Кошатницы вздымались, как пупок, туман сбился в плотные жалюзи, пропускал живых, задерживал Лунных интервентов, и оплетал разговор; прилез Камыш.

– Поводыря возьми, обратно выведет, выпустишь в лесу, а сам беги, беги к озеру, у нас есть только один день.

– Ничего не ешь, не пей, если предложат, – догнала указаниями Наталья Сергеевна.

В сыром обожании тумана кошатницы рассосались. Камыш от туманной росы был похож на мрачную мокрую тень, на неживое, в рюкзак он сложился легко, как бумага, свил на дне невесомость и ни на грамм не отягощал рюкзак, а мысли Пашки утыкивали дротиками план вопросами.

В плане по вызволению Элины всё устроено так, чтоб Пашка больше догадывался чем знал, чтобы ведьмы не могли телепатически пощупать его знаний, а над догадками посмеялись от души. Но кошатницы оставили подсказки и помощь.

Он не знает, что в рюкзак сложили кеды женские, чтоб глаза его задумчивые возмутились, а очищающие руки нашли упрятанные сухари внутри кед, пачки влажных салфеток набиты цукатами.

Потаённые отсеки рюкзака нашпигованные заговорёнными хлебцами, и брелоки рюкзака гремят, чтоб перегруженный рюкзак вызывал улыбку над сентиментальностью блаженного мальчишки, который не может расстаться с черепами и висюльками детства.
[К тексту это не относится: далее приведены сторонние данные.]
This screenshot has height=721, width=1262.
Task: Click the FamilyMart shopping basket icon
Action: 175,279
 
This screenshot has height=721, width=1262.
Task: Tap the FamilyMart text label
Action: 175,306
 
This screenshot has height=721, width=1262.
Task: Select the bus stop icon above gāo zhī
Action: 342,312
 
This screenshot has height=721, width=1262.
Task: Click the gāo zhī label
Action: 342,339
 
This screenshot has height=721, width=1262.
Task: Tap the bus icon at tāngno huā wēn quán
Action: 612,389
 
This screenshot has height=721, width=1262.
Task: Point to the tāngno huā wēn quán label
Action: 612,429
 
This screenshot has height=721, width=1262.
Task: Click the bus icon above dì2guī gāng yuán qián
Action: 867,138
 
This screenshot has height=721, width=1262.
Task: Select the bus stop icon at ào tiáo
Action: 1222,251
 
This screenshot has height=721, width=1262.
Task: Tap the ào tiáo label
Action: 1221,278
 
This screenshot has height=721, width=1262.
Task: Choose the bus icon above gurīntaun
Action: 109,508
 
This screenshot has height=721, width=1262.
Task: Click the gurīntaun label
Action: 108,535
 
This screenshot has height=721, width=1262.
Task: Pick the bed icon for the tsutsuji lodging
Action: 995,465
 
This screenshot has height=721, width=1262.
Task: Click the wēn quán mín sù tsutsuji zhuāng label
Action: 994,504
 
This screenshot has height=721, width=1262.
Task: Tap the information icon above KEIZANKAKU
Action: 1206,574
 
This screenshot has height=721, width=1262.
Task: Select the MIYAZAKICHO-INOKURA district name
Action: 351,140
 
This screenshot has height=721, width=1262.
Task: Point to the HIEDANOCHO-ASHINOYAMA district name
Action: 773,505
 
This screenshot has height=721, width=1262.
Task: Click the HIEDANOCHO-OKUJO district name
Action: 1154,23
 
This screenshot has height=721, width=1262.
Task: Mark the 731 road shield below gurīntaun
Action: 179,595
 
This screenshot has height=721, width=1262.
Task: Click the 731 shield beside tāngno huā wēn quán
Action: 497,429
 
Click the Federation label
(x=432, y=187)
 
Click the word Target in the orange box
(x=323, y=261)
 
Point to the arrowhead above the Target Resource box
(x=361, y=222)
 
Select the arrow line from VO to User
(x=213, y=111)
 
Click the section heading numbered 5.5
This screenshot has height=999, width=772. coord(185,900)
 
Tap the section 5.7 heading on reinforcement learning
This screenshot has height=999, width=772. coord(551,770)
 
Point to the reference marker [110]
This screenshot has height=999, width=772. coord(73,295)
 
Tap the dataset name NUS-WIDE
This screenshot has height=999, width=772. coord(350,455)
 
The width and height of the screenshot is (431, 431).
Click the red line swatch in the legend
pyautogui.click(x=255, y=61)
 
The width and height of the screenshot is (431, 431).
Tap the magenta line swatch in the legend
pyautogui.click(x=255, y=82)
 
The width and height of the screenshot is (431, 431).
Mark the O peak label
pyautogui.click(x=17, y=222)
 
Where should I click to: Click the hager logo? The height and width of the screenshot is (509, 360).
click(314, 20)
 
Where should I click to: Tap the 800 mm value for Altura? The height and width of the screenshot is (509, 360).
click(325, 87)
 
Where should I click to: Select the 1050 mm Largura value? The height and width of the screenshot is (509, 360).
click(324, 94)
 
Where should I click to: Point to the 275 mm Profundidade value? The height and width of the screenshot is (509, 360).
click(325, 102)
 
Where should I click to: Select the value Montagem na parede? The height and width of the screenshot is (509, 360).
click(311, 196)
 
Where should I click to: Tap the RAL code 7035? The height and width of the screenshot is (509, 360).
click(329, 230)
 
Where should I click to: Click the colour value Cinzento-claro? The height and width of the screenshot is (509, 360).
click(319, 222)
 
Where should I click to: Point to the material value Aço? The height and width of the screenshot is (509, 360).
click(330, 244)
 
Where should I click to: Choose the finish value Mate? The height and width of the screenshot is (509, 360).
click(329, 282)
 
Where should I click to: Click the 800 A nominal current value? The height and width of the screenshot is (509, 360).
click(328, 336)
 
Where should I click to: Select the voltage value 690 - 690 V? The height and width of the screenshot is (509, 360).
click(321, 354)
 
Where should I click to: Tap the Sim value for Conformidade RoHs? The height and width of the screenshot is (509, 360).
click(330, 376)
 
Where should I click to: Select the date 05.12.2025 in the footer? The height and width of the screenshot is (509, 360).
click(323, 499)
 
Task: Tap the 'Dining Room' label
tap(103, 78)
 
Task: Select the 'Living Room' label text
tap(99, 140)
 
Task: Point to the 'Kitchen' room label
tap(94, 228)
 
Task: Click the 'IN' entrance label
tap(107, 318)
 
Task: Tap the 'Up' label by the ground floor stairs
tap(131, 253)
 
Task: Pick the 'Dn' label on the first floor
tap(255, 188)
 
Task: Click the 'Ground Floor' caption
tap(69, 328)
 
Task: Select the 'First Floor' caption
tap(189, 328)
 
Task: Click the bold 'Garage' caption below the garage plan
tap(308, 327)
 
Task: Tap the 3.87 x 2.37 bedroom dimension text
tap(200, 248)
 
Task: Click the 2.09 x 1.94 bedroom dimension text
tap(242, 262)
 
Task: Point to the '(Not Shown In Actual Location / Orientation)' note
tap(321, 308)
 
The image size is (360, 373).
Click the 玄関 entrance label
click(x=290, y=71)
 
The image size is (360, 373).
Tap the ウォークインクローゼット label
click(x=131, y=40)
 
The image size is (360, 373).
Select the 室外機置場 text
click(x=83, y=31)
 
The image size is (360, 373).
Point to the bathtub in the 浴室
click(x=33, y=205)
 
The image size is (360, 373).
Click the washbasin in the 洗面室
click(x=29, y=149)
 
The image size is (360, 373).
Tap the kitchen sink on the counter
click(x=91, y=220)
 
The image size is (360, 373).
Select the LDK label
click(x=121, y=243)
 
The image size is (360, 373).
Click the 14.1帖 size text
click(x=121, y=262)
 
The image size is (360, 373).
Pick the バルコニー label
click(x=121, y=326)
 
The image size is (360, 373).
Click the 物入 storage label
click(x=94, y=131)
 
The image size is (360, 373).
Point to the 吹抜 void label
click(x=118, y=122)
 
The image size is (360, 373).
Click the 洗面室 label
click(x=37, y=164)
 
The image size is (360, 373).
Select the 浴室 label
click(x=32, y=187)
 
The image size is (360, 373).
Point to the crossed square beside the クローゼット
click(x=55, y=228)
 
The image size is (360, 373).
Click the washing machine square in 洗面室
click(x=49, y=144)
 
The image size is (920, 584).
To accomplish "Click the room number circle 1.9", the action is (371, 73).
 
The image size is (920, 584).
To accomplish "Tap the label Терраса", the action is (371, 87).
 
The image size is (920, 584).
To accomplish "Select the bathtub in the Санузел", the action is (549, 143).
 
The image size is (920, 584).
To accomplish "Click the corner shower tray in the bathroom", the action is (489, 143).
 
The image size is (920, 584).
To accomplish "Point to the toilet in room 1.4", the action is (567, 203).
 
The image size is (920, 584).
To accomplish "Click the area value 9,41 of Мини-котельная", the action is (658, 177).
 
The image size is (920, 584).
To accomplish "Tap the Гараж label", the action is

Павел Чуков – восставшая надежда Солнечного мира, посланник в сумрачное измерение, безапелляционно продвигался к школьному автобусу, заступник падающего Мира, внезапный художник с отрешённым взглядом, где искусство возведено в империю с просьбой, хватавшей любое сердце любовью к деревцам, к лесу в малахитовом величье, жжёт крапивой воображение, тревожат пахучий мёд полянок, былинки на ковре ягодок, бревенчатые кладкам – Пашка как истинный художник не позволит завянуть прекрасным порождениям природы в неизвестности вне бумаги и кисти и будет наплакивать о своей страсти всей школе. И этим подлинное биение творчества раскололо сопротивление математики в числе шесть – непоколебимом количестве отдыхающей группы присоединился художник-диверсант Пашка.